**ASSIGNMENT:** Go through the listing below and output exactly the line with "Headphones (48, 2356)", the line with "Keyboard (216, 12)", and each line between; omit the rest.

**RECORDS PROVIDED:**
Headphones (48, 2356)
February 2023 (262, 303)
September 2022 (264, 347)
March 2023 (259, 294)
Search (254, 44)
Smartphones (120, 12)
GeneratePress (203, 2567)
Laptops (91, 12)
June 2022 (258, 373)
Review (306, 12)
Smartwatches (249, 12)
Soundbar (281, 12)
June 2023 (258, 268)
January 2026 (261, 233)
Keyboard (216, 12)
==
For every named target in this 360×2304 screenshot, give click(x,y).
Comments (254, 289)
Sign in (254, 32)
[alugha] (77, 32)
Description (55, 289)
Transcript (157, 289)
==
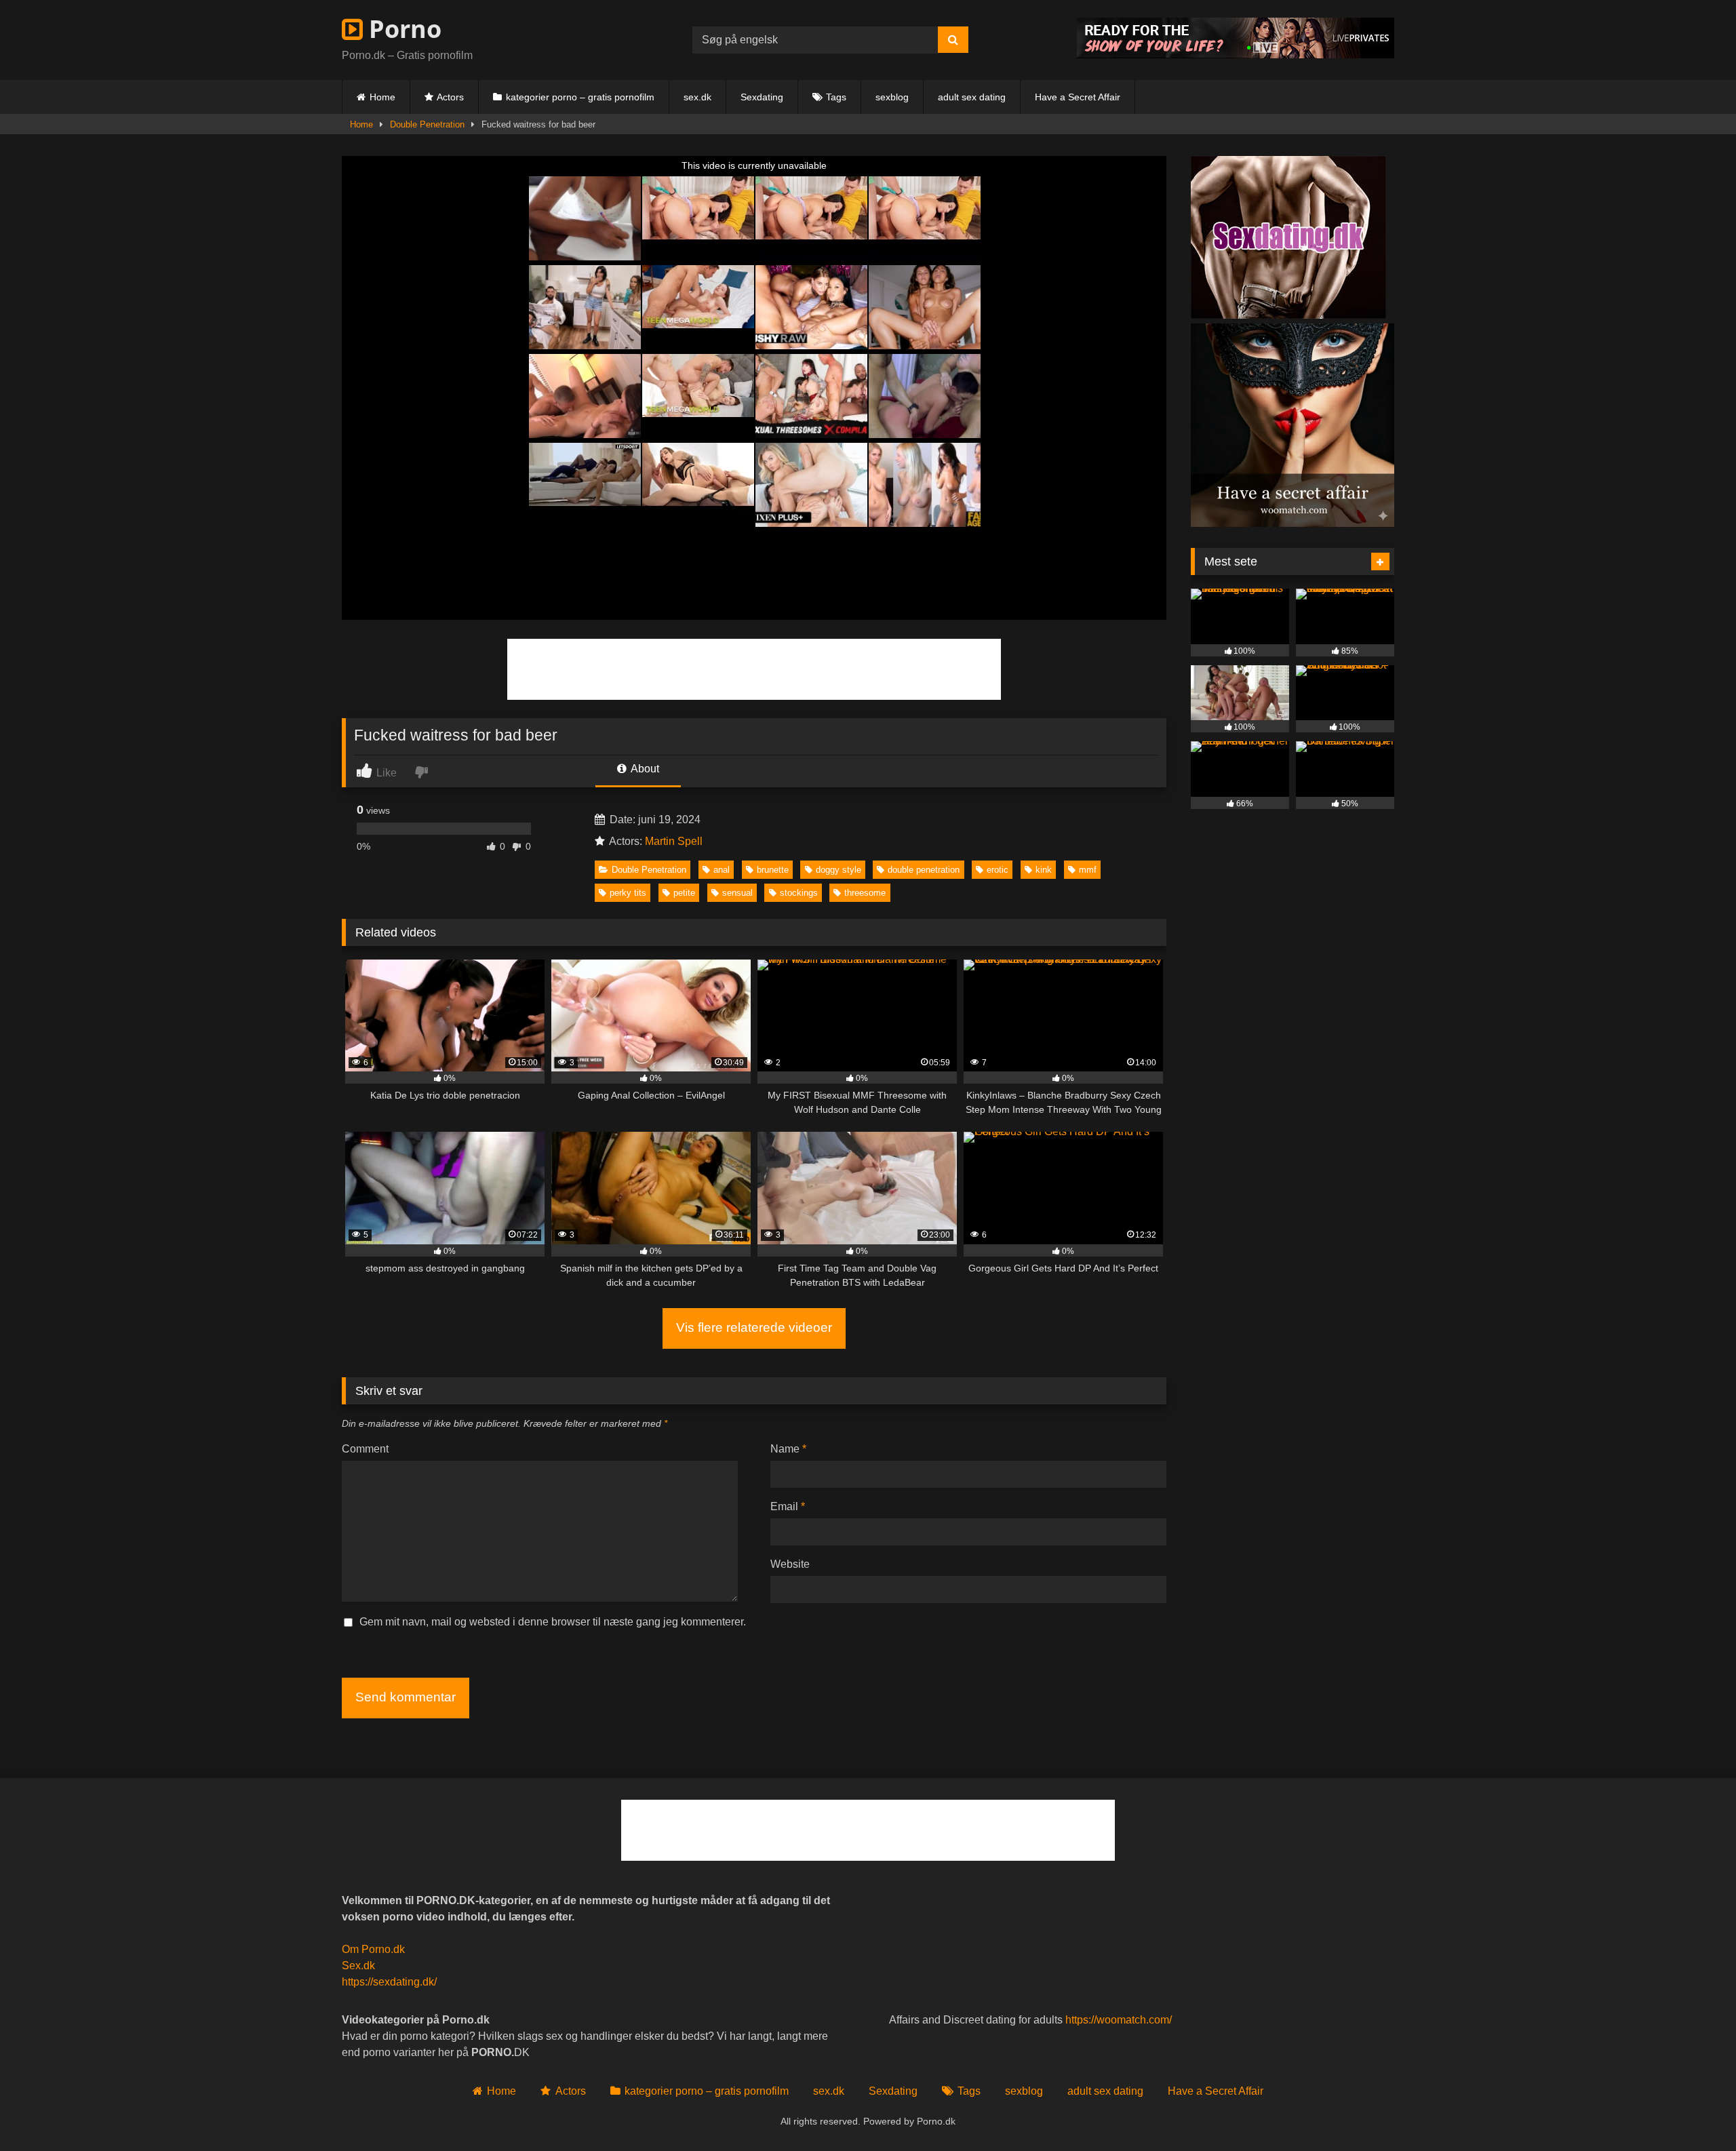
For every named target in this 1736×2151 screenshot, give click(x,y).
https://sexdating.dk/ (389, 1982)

**ANSWER TO THIS EXERCISE:**
Headphones (48, 2356)
February 2023 (262, 303)
September 2022 (264, 347)
March 2023 (259, 294)
Search (254, 44)
Smartphones (120, 12)
GeneratePress (203, 2567)
Laptops (91, 12)
June 2022 (258, 373)
Review (306, 12)
Smartwatches (249, 12)
Soundbar (281, 12)
June 2023 (258, 268)
January 2026 (261, 233)
Keyboard (216, 12)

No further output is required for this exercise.